> **Supplied records**
☆ ☆ ☆

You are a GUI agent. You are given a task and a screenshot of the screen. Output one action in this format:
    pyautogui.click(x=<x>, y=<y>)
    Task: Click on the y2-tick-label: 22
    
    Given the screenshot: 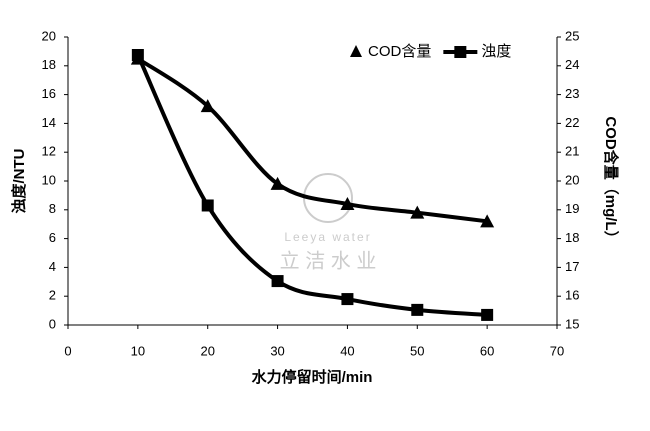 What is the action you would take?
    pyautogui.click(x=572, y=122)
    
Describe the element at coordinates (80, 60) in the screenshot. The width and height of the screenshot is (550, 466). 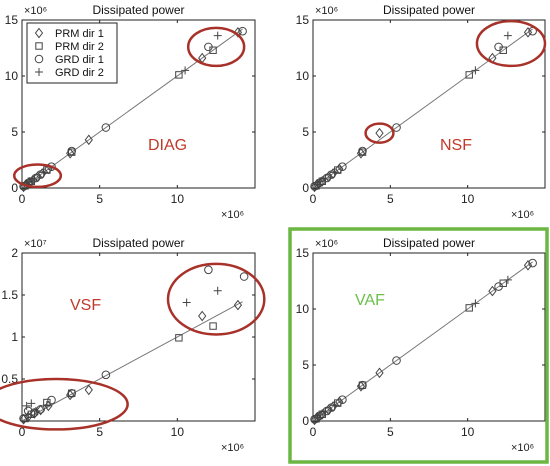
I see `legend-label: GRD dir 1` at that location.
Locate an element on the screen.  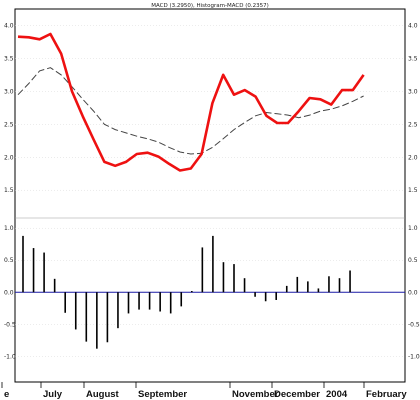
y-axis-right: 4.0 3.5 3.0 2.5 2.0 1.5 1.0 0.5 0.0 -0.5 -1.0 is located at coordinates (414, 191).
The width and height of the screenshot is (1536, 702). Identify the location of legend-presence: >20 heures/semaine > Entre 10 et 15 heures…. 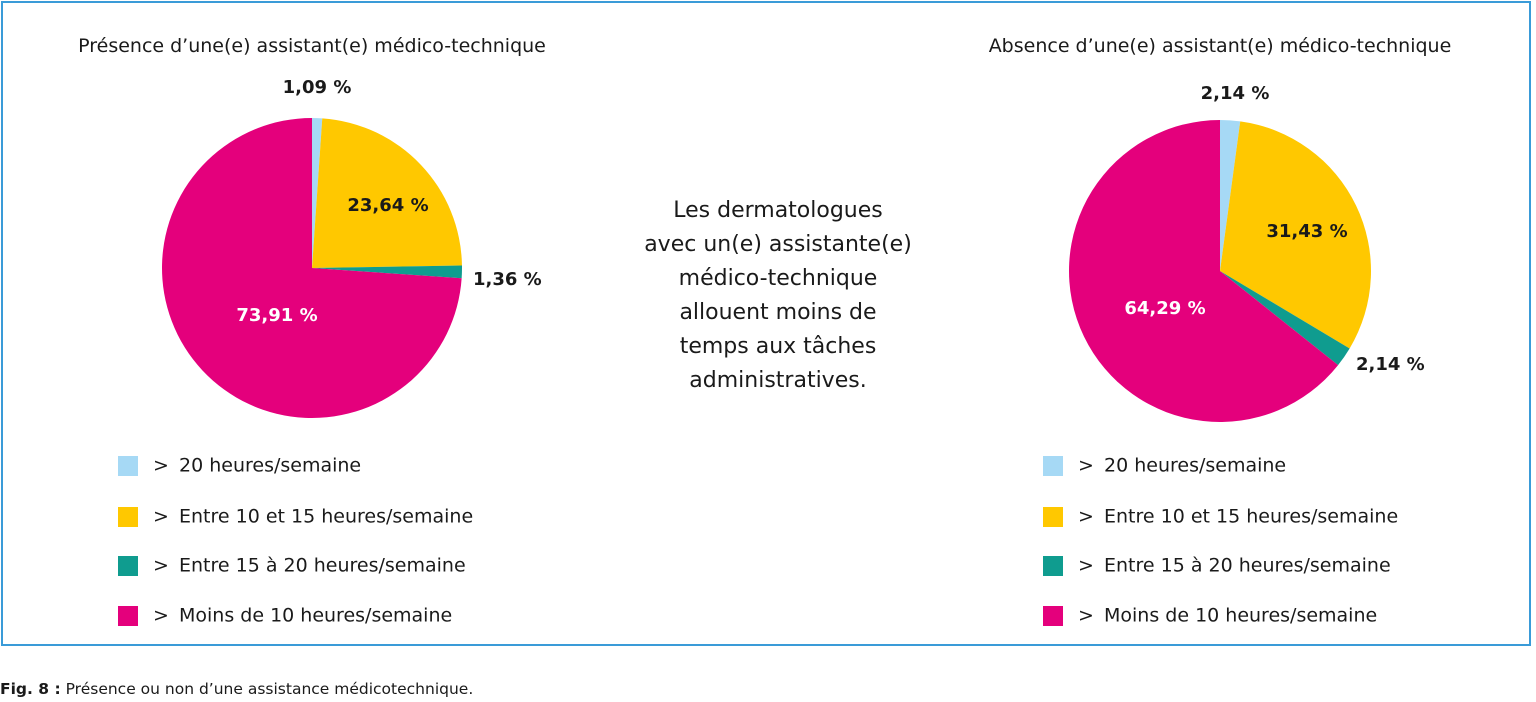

☆ ☆ ☆

> **Brief**
Copy out the records word for word, from the line containing "Locate an element on the screen." through the end of the records, both ends included. Leave the pictures out of your answer.

> **Response to this exercise**
Locate an element on the screen.  
y-axis-right: 4.0 3.5 3.0 2.5 2.0 1.5 1.0 0.5 0.0 -0.5 -1.0 is located at coordinates (414, 191).
The width and height of the screenshot is (1536, 702). Identify the location of legend-presence: >20 heures/semaine > Entre 10 et 15 heures…. 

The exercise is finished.